What is the difference between a declaration of trust and a cohabitation agreement?
A deed or declaration of trust usually records the proportions in which property is held and dictates how any proceeds of sale will be divided if the property is sold for whatever reason. The declaration of trust can record your initial contributions to the purchase and it can take into account who pays the mortgage or any increase in value attributable to one party i.e by improving the home (a new kitchen or windows) or DIY (loft conversion, building an extension). If a property is purchased as an investment then a declaration of trust should be sufficient.

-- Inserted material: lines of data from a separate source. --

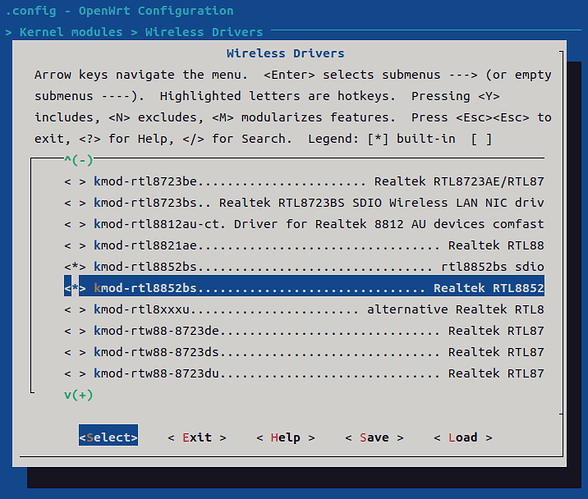Toggle the kmod-rtl8812au-ct selection box
Viewport: 588px width, 499px height.
pyautogui.click(x=75, y=225)
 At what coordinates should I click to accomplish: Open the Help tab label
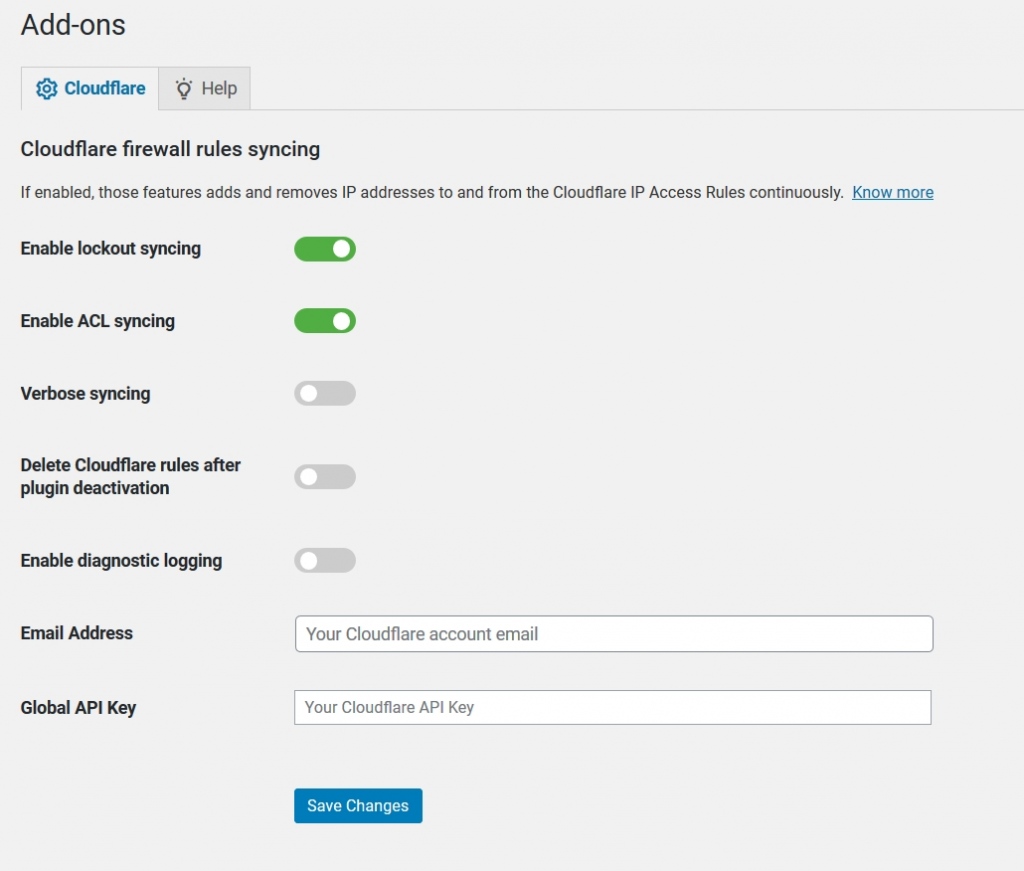tap(219, 89)
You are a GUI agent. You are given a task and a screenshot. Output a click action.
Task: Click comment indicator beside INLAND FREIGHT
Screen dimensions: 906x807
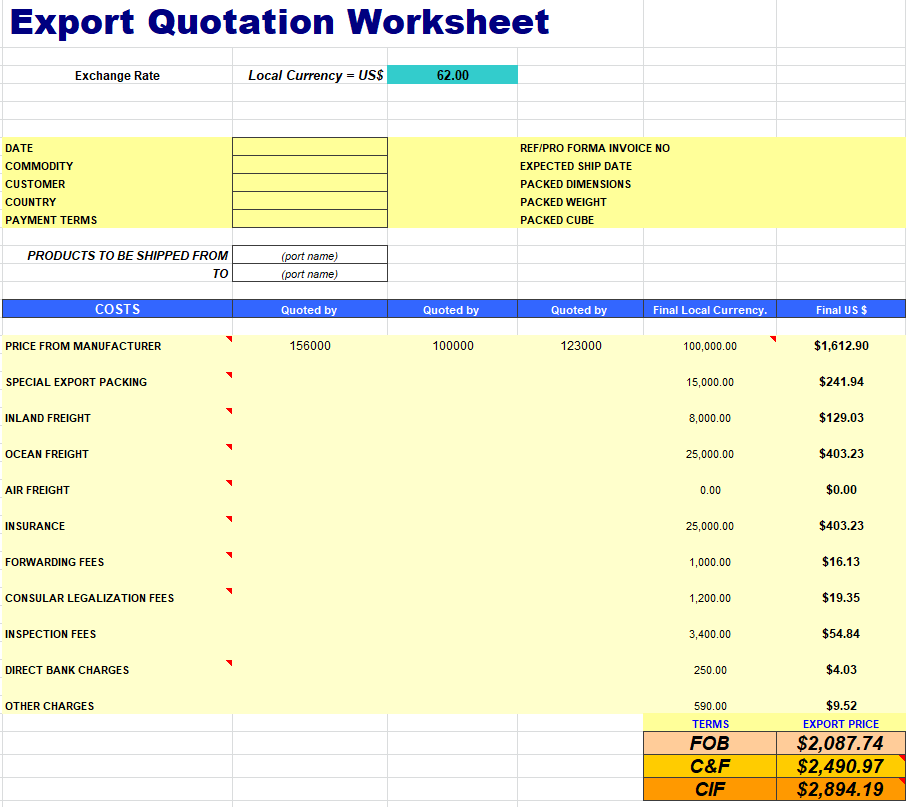(229, 411)
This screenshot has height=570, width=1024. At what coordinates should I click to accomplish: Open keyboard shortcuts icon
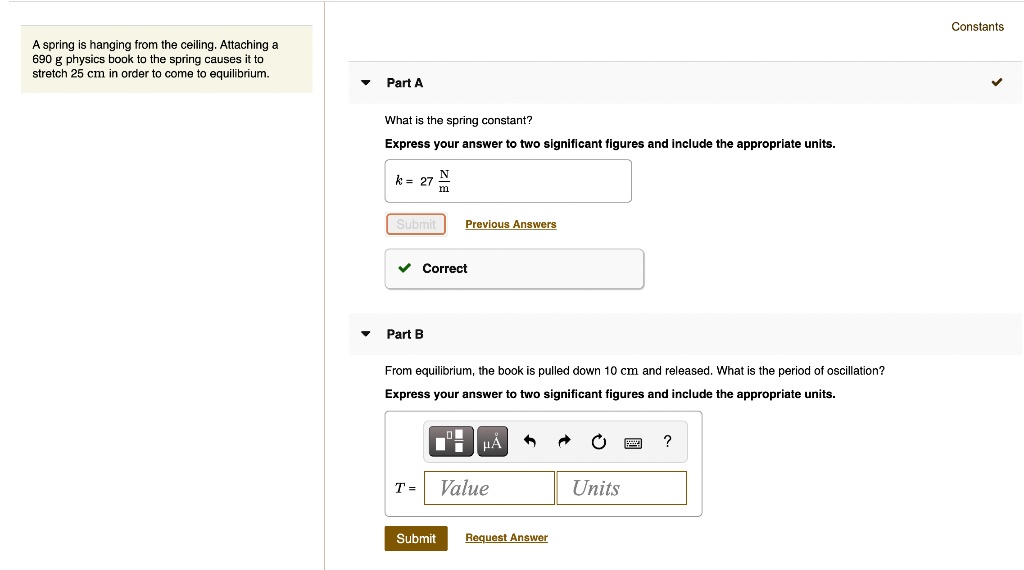tap(633, 442)
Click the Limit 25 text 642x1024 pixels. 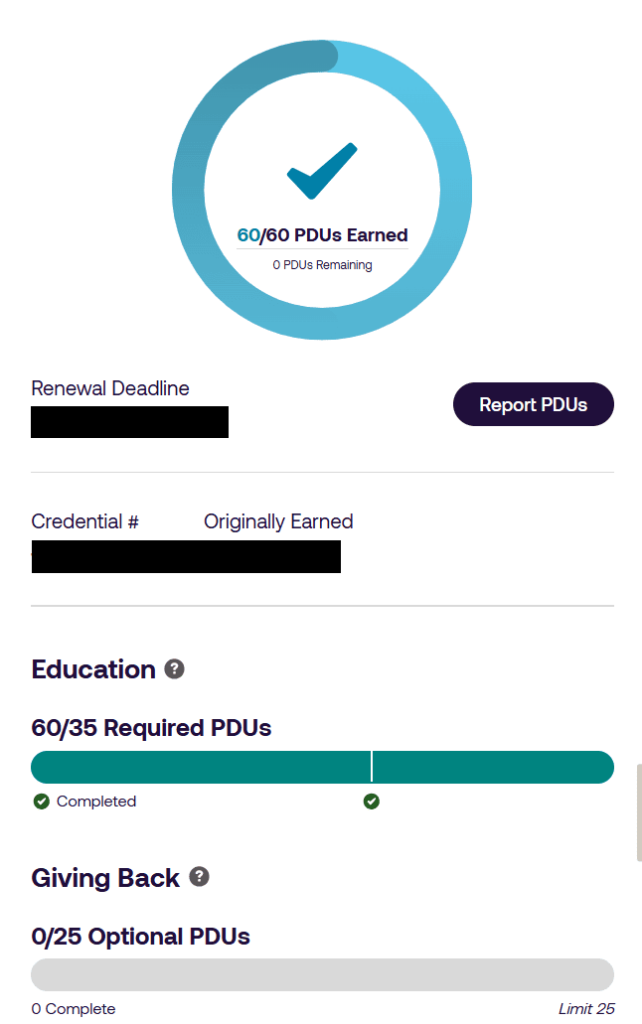(x=589, y=1009)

Cohabitation or living together agreements tend to be quite comprehensive.
Cohabitation agreements usually govern what will happen should the relationship (or friendship) break down. Not only can they cover the way and proportions in which the property is to be held, they also cover day-to-day matters such as responsibility for paying the mortgage, the household bills, other property expenditure such as SKY TV, having overnight guests, partners moving in and how the costs of repairs or improvements to the property are to be dealt with. They can cover the minutiae of living together such as whether smoking should be allowed in the property and what pets if any can move in.

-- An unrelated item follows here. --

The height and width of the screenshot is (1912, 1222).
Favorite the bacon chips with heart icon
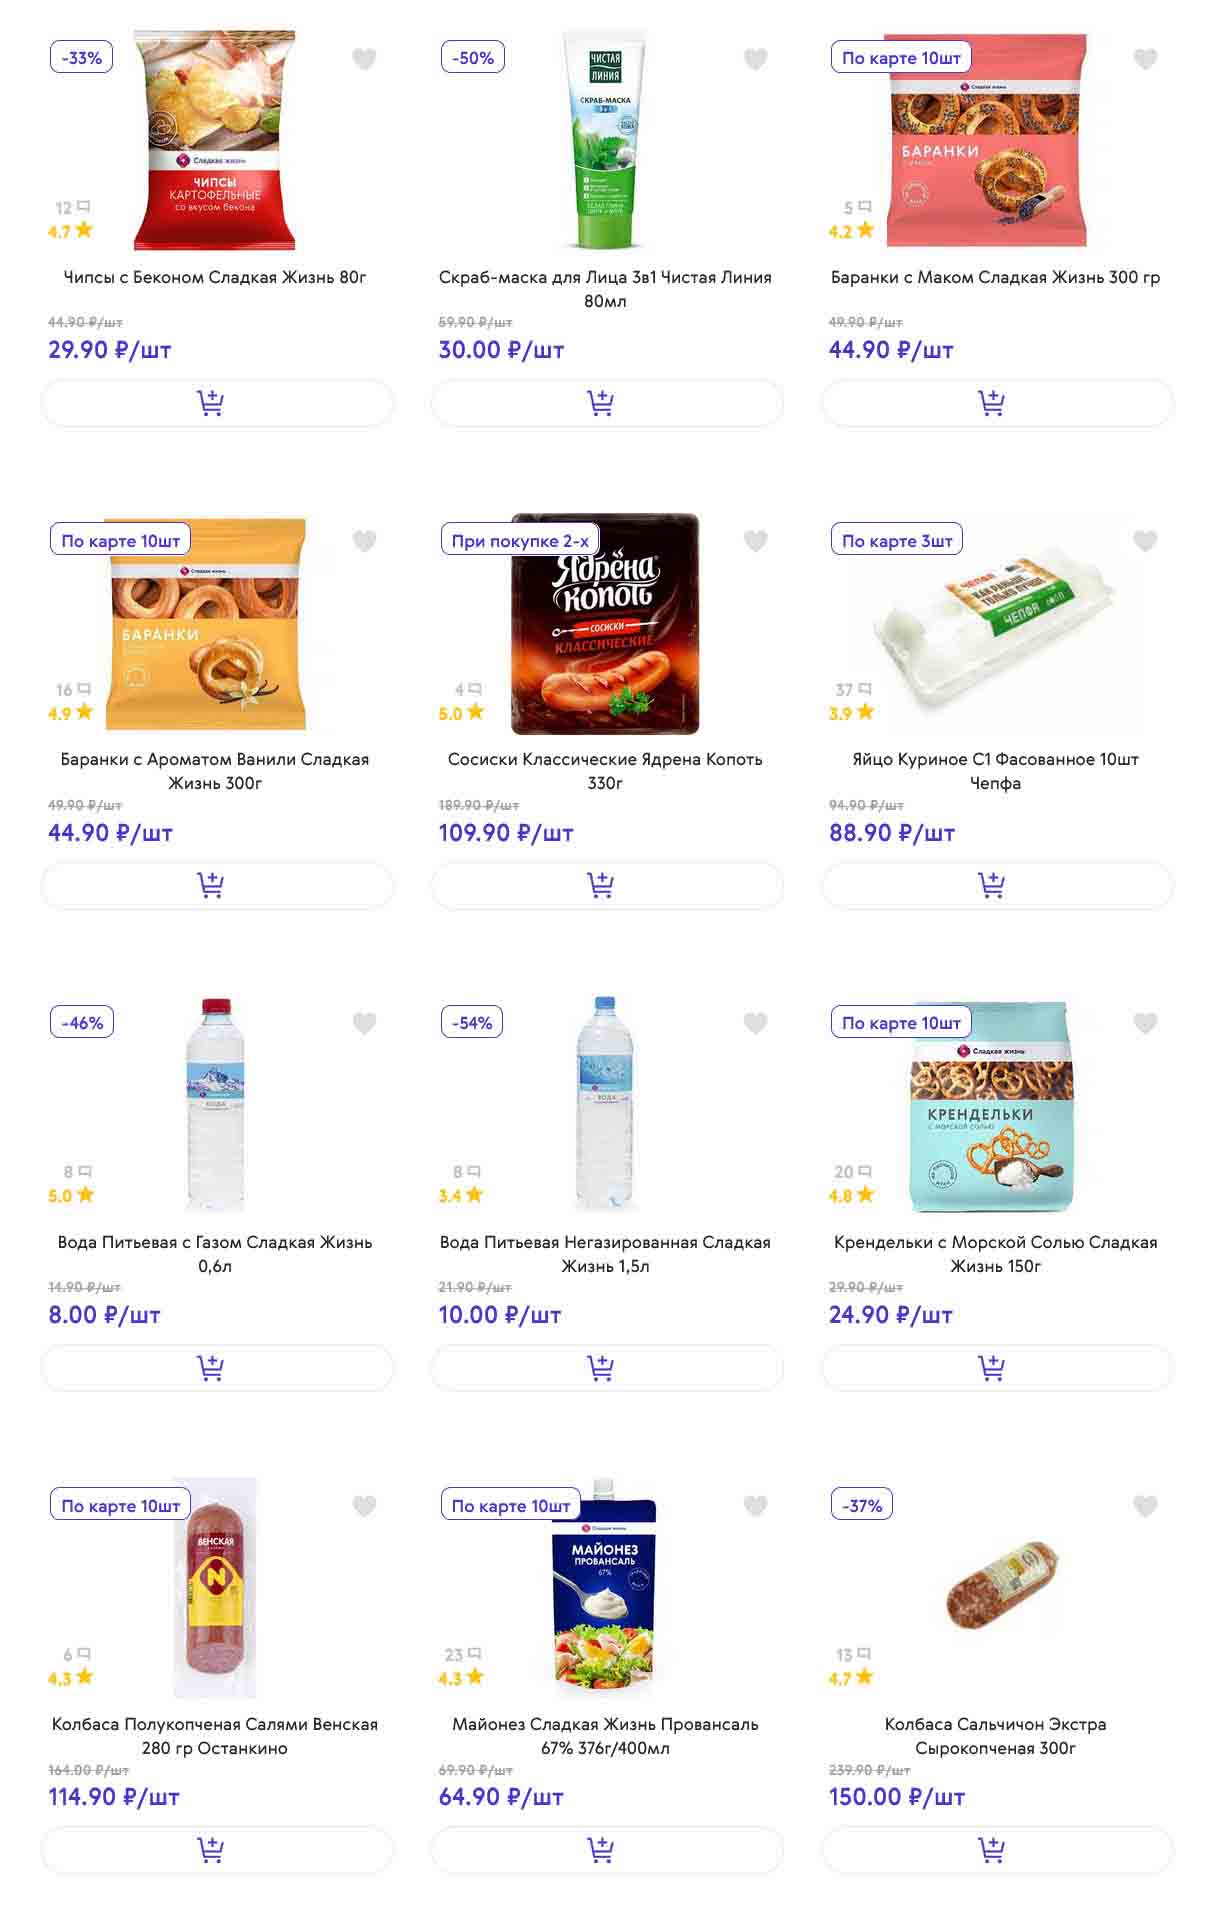click(365, 59)
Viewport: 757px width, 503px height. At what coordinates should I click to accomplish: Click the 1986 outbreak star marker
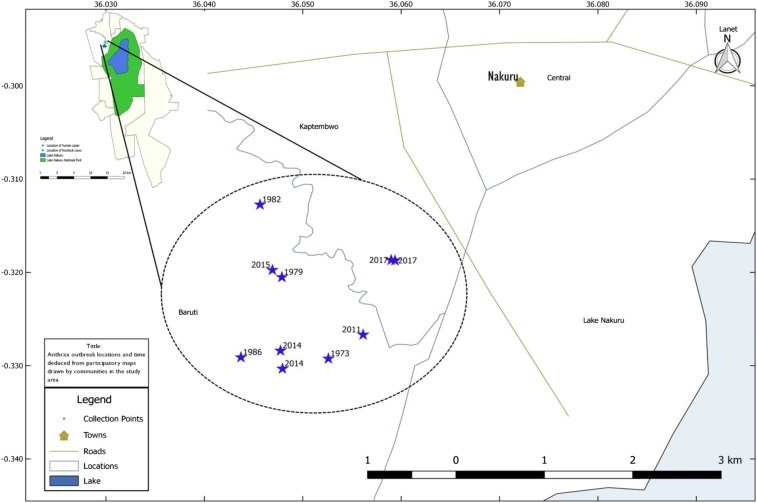point(241,357)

If there have been any third party contributions such loan loans can be detailed in the agreement as can items purchased on finances of with a credit card. A cohabitation agreement can also cover unfortunate eventualities such as the breakdown of a relationship and all that entails such as what happens when one wants to move out, should there be a notice period, can one party buy the other out? Who keeps the furniture?
Are declarations of trust and cohabitation agreements binding?
A declaration of trust will be binding providing that it complies with the requisite formalities and is executed correctly. A cohabitation agreement will be enforceable provided it complies with the principles of contract law and there has been no duress, undue influence, misrepresentation, fraud or mistake. The agreement will be signed as a deed and be contractually binding.
Parties to a cohabitation agreement should think carefully before entering into one and take independent legal advice on the agreement to ensure that they understand the nature of it; we would also advise that there should be financial disclosure to protect against it later being held to be unfair.
Want to learn more?
For more information on this subject or to discuss a Family Law matter with a qualified solicitor, please do not hesitate to contact our Family Law team on 01273 734 600 or email firstname.lastname@example.org.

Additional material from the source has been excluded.